_ABOUT THIS TASK_: Output only the lines below that start at the line containing "Given: Filter audits by LCP" and end at the line containing "The width and height of the screenshot is (1550, 846).", with both ends kept.

_PROVIDED INFORMATION_:
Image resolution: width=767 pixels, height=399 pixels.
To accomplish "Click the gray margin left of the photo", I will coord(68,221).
---
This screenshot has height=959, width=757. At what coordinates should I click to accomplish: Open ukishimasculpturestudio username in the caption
==
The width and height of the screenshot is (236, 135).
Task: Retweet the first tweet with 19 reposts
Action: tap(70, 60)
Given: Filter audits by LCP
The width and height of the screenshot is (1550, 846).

_EXERCISE SOLUTION_:
Given: Filter audits by LCP
The width and height of the screenshot is (1550, 846).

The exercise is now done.